Segment Start: MATERIAL SUPPLIED
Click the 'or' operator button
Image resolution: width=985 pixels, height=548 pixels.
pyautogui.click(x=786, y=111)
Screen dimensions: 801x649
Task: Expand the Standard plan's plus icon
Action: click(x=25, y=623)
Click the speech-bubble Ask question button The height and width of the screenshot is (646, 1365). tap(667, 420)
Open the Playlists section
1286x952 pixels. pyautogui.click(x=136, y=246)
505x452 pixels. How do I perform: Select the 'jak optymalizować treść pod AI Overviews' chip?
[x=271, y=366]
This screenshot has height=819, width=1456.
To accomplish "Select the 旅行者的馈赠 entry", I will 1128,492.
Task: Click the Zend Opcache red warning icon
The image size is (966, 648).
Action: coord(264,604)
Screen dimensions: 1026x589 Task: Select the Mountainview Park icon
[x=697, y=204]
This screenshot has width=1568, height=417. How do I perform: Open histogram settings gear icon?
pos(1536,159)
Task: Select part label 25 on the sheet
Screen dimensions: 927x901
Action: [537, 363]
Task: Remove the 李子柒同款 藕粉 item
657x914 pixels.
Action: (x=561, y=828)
Segment End: MATERIAL SUPPLIED
#### PROBLEM STATEMENT
One line above contains "This screenshot has width=1568, height=417.". Output that line and each one after it, word for word, and nothing else.

#### EXERCISE SOLUTION
This screenshot has width=1568, height=417. How do I perform: Open histogram settings gear icon?
pos(1536,159)
Task: Select part label 25 on the sheet
Screen dimensions: 927x901
Action: [537, 363]
Task: Remove the 李子柒同款 藕粉 item
657x914 pixels.
Action: (x=561, y=828)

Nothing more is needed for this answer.